Another technique to improve efficiency (which is applicable to quite a few problems that are harder to optimize by simply converting to a loop of some sort) is using memoization.

The basic idea is to create a data structure that maps problem statements to solutions. In this case, you create a map from integers K to integers V and when you make a recursive call to solve for an integer K, you first check your mapping and, if an instance for K already exists in your map, you simply return V; otherwise you solve the subproblems as before.

This prevents you from solving the same problem multiple times and can result in quite a speedup.

rcgldr
Homework Helper

I thought the point was to implement a simple example of recursion, even though in this case it's not the most optimal implementation. Factorial is an other algorithm used to teach recursion, although it's not optimal to implement it that way.

One case where recursion makes the code easier to implement is a tree scan, for example a file and directory sub-tree scan.

"I thought the point was to implement a simple example of recursion, even though in this case it's not the most optimal implementation."

How not? The recursive algorithm I'm thinking of for the factorial function doesn't duplicate any work, and therefore has time complexity O(n). Comparing...

Code:
factorial(n)
1.   if n = 0
2.      then result := 1
3.   else
4.      result := n * factorial(n-1)
5.   return result

factorial(n)
1.   result := 1
2.   for i = 1...n
3.      do result = result * i
4.   return result

I understand that there is some inefficiency associated with the call stack of a recursive function, but this does not seem like enough of an issue to seriously prefer one algorithm over the other.

rcgldr
Homework Helper

The recursive algorithm I'm thinking of for the factorial function doesn't duplicate any work, and therefore has time complexity O(n). I understand that there is some inefficiency associated with the call stack of a recursive function, but this does not seem like enough of an issue to seriously prefer one algorithm over the other.
The overhead goes beyond just the call stack, depending on the machine. In the recursive version, the local variables are forced to be memory (stack) based, while the iterative version allows the local variables to be register based.

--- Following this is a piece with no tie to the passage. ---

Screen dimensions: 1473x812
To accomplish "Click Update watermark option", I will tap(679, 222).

Then again, in the case of modern PC's, performance is so fast and memory space so large that it simply doesn't matter. In a thread on sorting algorithms, 4 million 64 bit integers (32 MB of psuedo random data) were sorted, did it really matter if one sort algorithm took .352 second versus another sorth algorithm that took .554 second, as both were less than 1 second?

Last edited:

The overhead goes beyond just the call stack, depending on the machine. In the recursive version, the local variables are forced to be memory (stack) based, while the iterative version allows the local variables to be register based.

The bit about the registers is a really good insight. I would have forgotten that because normally I'm more worried about recursive algorithms exhausting memory.

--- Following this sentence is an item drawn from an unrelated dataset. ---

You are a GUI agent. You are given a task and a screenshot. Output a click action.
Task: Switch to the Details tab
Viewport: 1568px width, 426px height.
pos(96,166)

However, if the compiler is worth its salt, it won't actually do the stack push. The resulting assembly language should look like an iterative solution (and be able to exploit registers).

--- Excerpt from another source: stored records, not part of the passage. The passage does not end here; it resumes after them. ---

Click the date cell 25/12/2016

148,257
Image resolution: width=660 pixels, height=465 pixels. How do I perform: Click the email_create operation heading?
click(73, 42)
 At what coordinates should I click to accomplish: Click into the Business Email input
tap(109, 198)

The exception to this is when the instruction set is limited, and tail recursion is not handled well. Such is the case in the Java Virtual Machine, for example. Except for this Achilles' heel, recursion is a lovely way to organize certain programs, and should be preferred in those cases where clarity is enhanced.

Borek
Mentor

Then again, in the case of modern PC's, performance is so fast and memory space so large that it simply doesn't matter. In a thread on sorting algorithms, 4 million 64 bit integers (32 MB of psuedo random data) were sorted, did it really matter if one sort algorithm took .352 second versus another sorth algorithm that took .554 second, as both were less than 1 second?

That's a poor example, as it doesn't say anything about the time complexity, although - as long as you know that your algorithm won't be used for larger data sets - spending time on fine tuning details is not worth it. I suppose that's what you meant.

Recursive Fibonacci numbers generation is an easy way of challenging your processor with a lot of work That's an over ten years old story on the theme:

http://www.bpp.com.pl/pentium/pentium_ii.htm

rcgldr
Homework Helper

Recursive Fibonacci numbers generation is an easy way of challenging your processor with a lot of work.
http://www.bpp.com.pl/pentium/pentium_ii.htm
Piggy little program, on my Core 2 X6800 (2.93ghz), it took 207 ticks = 11.37 seconds. Then again, it took longer to reboot my system to enable floppy (I usually keep it disabled) and boot from floppy, transfer the program to a bootable dos floppy, reboot again in dos to run the program, reboot again to turn disable floppy again, and reboot back to XP. Plus the time it took to read your post, and write my response.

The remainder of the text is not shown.